Nor does Nvidia see its role just as burrowing into L1 processing deep in the baseband. The RIC is also absolutely part of Nvidia’s discussion. Penrose says, “There’s a whole set of things we’ll be announcing at GTC conference [happening from 18 March, 2024] where we’ll be announcing all the different layers , from going beyond L1 into L2 and above, all the different ways in which we really kind of look at as a full stack problem.”
“We started with L1 because it was the most challenging, but you know, we’re definitely getting into a whole different set of applications in L2 and above where can we actually apply accelerated computing to make those things run way more efficiently and effectively.”
AWS
Ishwar Parulkar, Chief Technologist, Telecom and Edge Cloud at AWS Telco vertical, agrees that the RIC can be a place where AI and the RAN “come together.”
“We created the telco vertical to look at how telcos as a business can build networks in a different way, with cloud technology. AI is a big area which we’ve been investing in for years, and in the past year with Gen AI has taken on a new life. One area where we see applications of both these come together is in the RAN space. To me there are several technical problems there that lend themselves very nicely to AI and ML. So for example what used to be called SON – a lot of these algorithms are heuristic and lend themselves well to ML. On the other hand RAN architecture has evolved to enable things like that. The RIC is an implementaiton of the stack that has already taken into account that telcos might need to build apps like that on top of the RAN.”
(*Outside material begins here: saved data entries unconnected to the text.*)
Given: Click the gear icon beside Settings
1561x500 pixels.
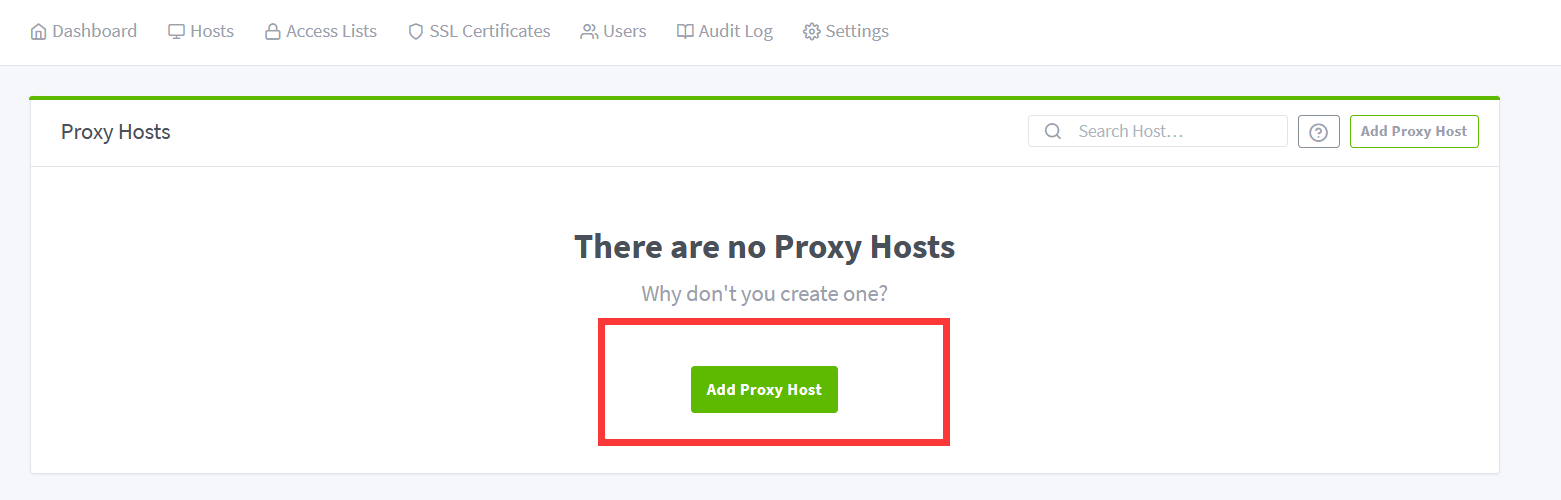Looking at the screenshot, I should pyautogui.click(x=812, y=32).
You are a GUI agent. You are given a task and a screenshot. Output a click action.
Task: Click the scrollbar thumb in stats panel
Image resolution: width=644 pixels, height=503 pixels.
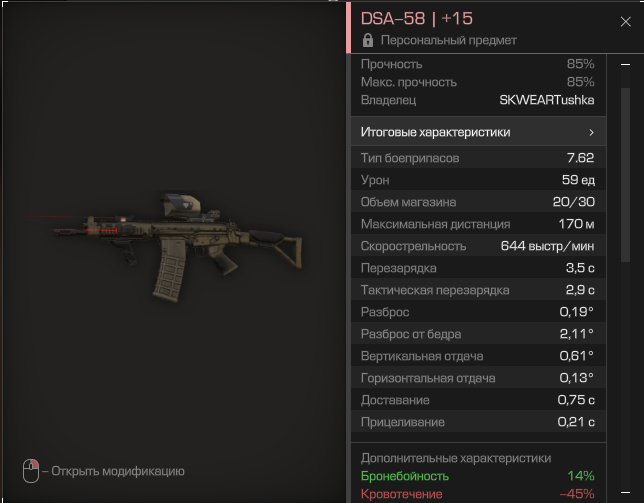625,175
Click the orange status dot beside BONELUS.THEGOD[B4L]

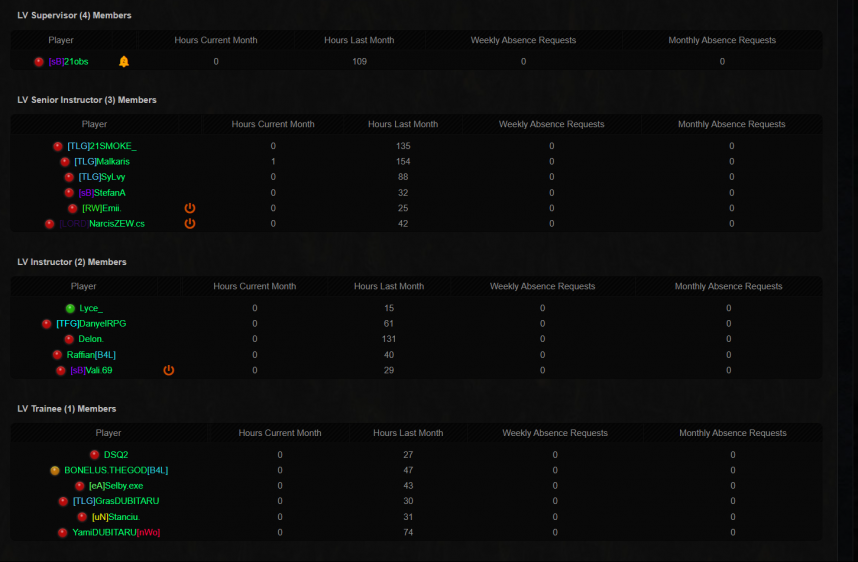[55, 470]
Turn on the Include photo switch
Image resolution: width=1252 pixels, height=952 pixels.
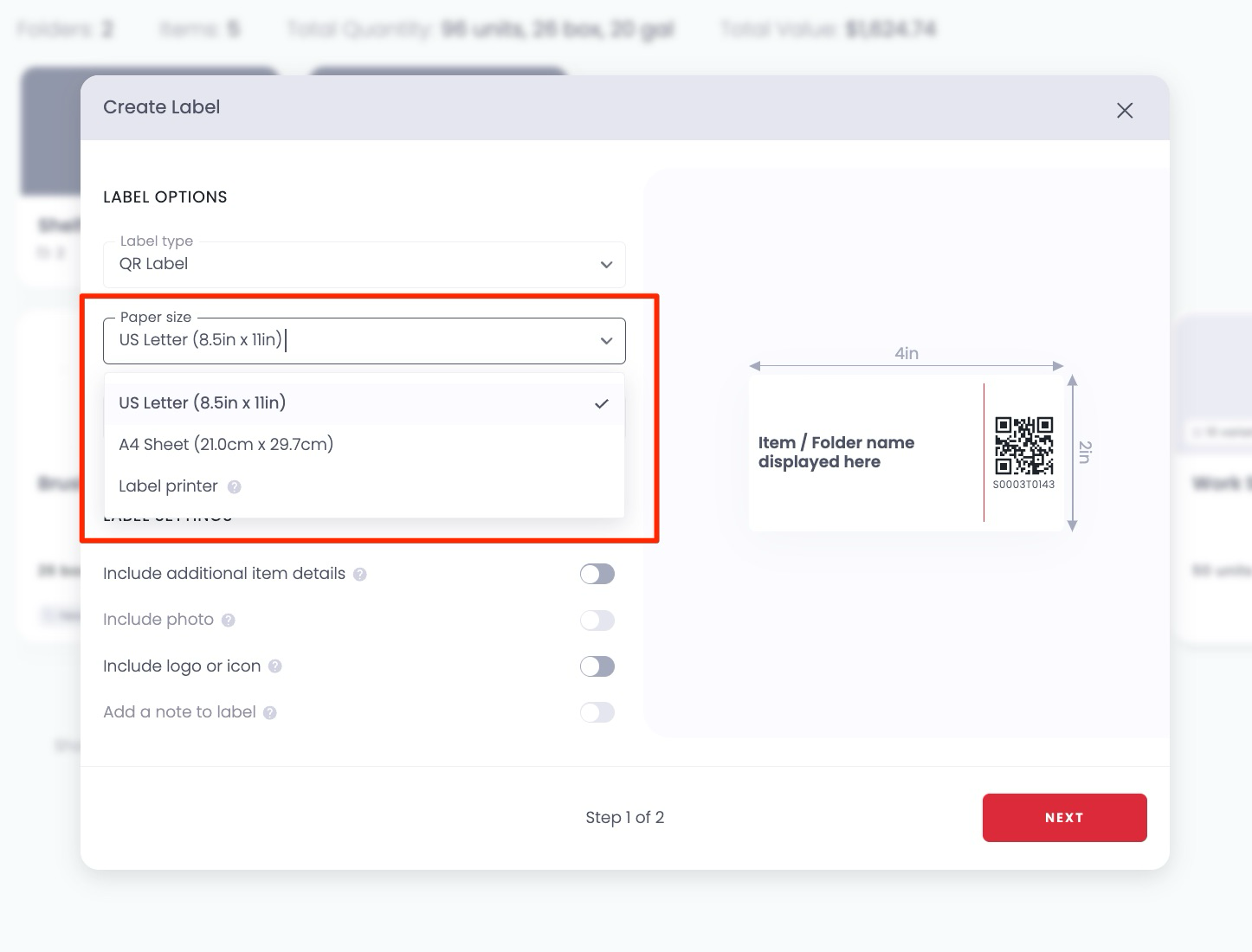[x=597, y=621]
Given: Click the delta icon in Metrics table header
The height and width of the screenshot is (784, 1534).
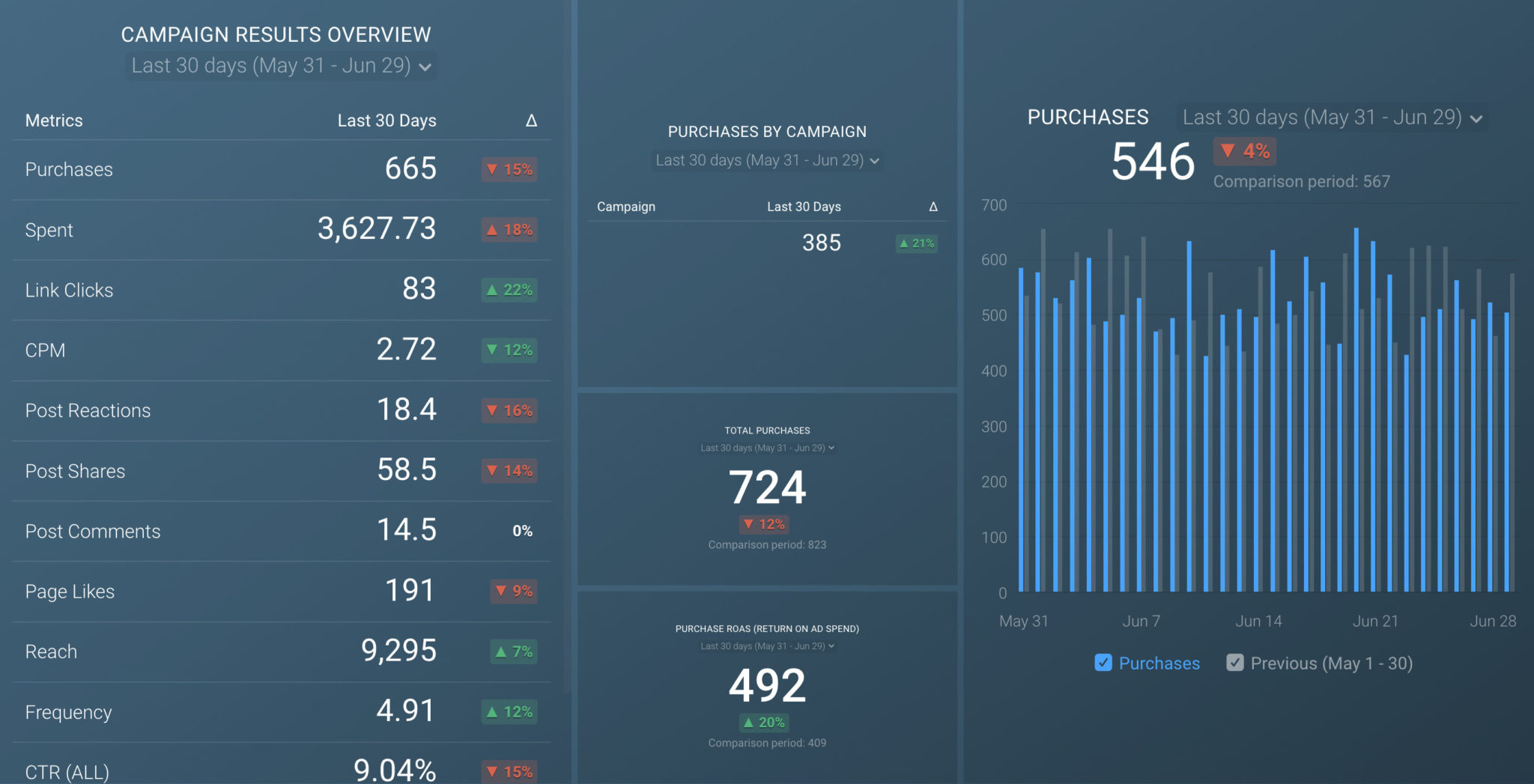Looking at the screenshot, I should click(x=531, y=121).
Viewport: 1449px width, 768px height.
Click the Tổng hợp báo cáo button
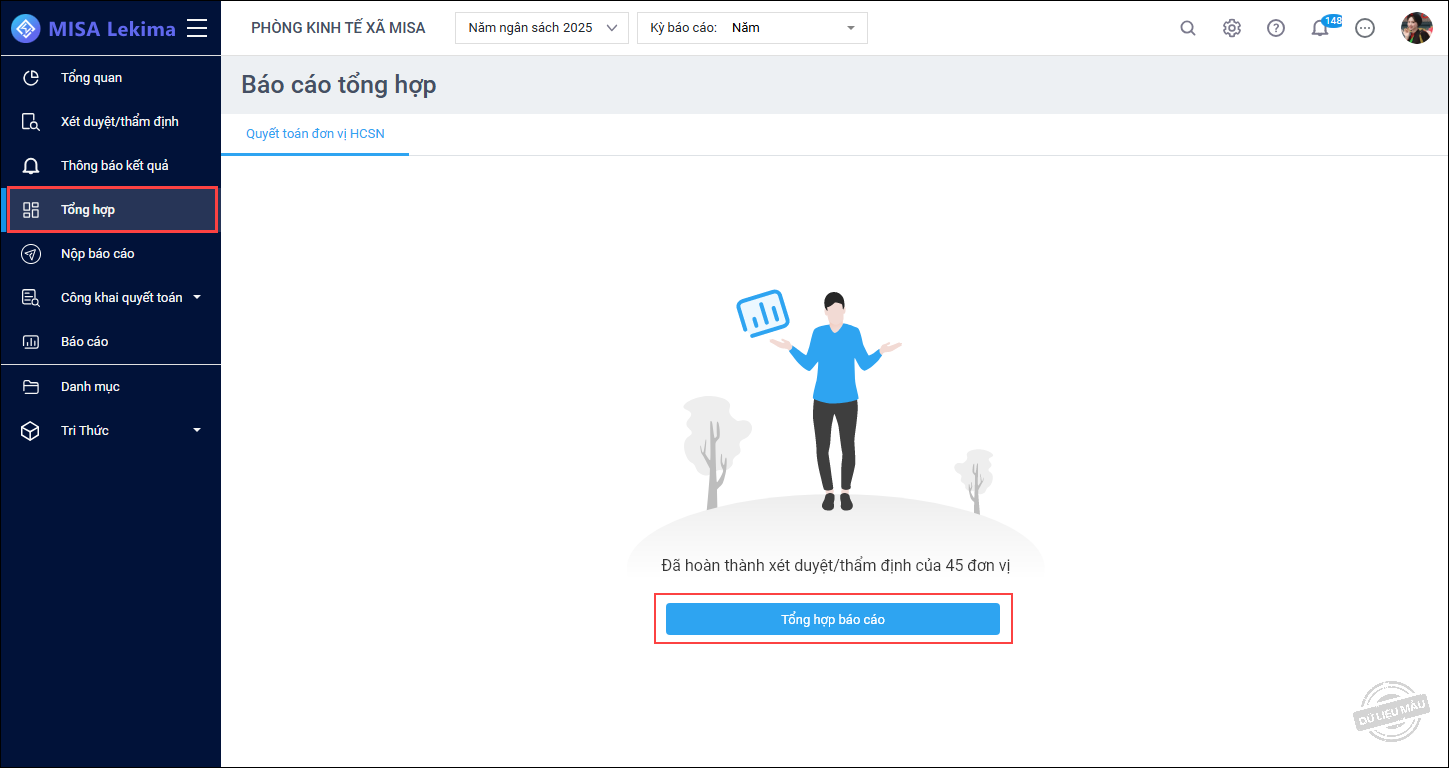pyautogui.click(x=832, y=619)
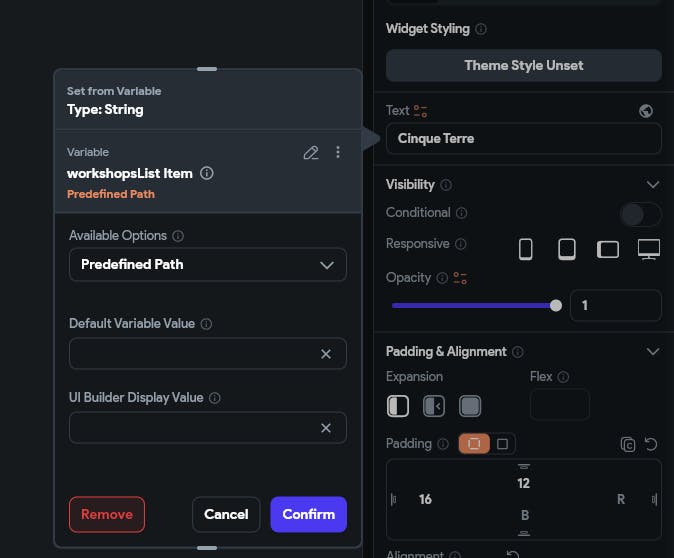Clear the Default Variable Value field
674x558 pixels.
[x=325, y=354]
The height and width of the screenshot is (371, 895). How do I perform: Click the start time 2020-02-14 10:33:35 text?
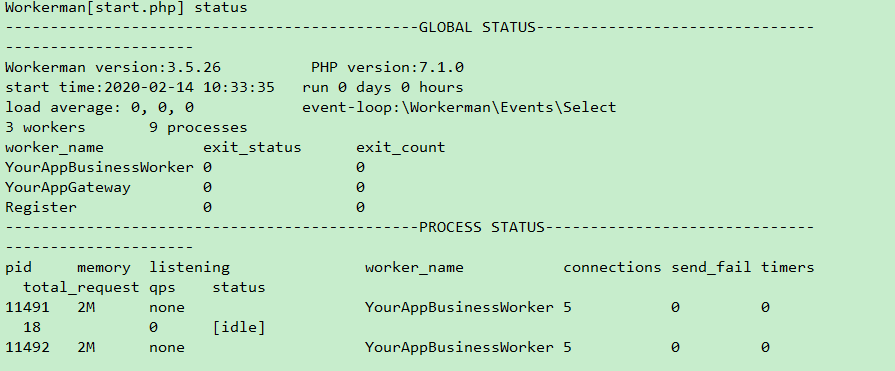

For Parulkar, the cloud will be central to this confluence.
“The RIC has an interface to xApps and rApps and to build those you need ML toolsets and services which we have. Our approach to the edge is that local zones, outposts, RAN servers – these are not just servers, they are pieces of the cloud outside of the Region but where you can run the same services that run in the Region. So it comes with the ML stack, instances that are purpose built for inference and training if you choose to use them.”